3.2.6. Using “method chains” to create more readable code¶
Suggested material
This page is optional but suggested. It shows you a way to write code. But this is useful because (A) it’s often easier to write and read and (B) I will use it in class often.
This page is about “chaining,” which is a technique I use when writing python code, to take advantage of this fact about python:
(
# anything between these parentheses
# is interpreted as one line of code
# so that long lines of code can be visually broken up
# and chunks of code (doing a set of tasks) can be grouped
)
Code chains
help us write more readable code - the “code and the flow of execution are from top to bottom, and the function parameters are always near the function itself, unlike with heavily nested function calls”, which are common in “normal” python scripts (source: a core
pandas
dev)“emphasize a correctly [and sequentially] structured interactive approach to working with data, where each operation is a ‘next step’ after the last.” (source)
lessen the need to create and mentally track temporary variables
are easy to debug: comment out operations that are failing until you fix them
you can have comments within the chains (like the example above!)
only temporarily modify the object, unless you name the resulting object (like
df = ( df <stuff> ... )
)
I think it’s easiest to learn about chains via example.
The examples using chains below are within the “v1.+” tabs.

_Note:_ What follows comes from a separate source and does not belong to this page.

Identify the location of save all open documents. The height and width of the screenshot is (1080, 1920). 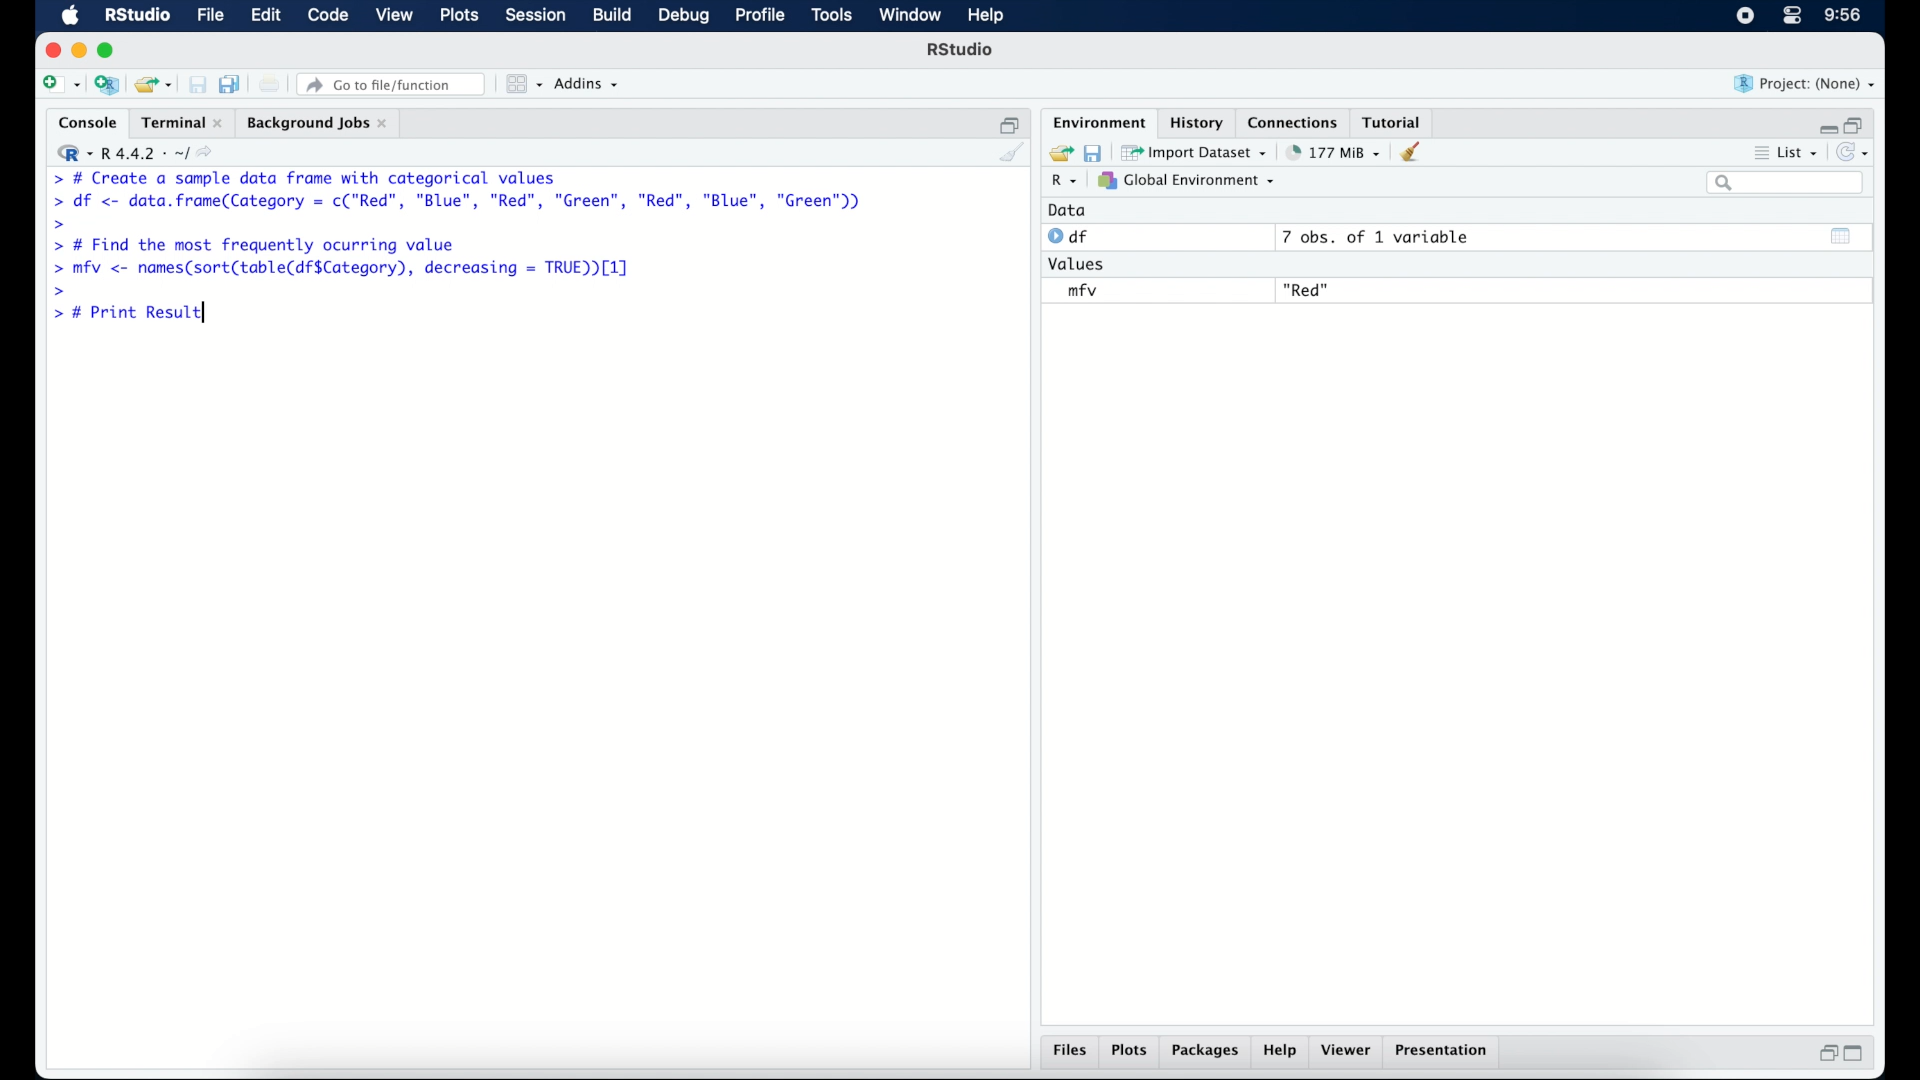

Or, An analysis of the impact of Game of Thrones
This analysis will show off slicing data, computing statistics by groups, and some plotting.
I didn’t find an off the shelf data set to run our seminal analysis in Chapter 2, but I found another option.
Let’s explore if Game of Thrones changed how babies are named!1
3.2.6.1. Step 1: Download the data¶
In this example, we use a data.world function to download their data.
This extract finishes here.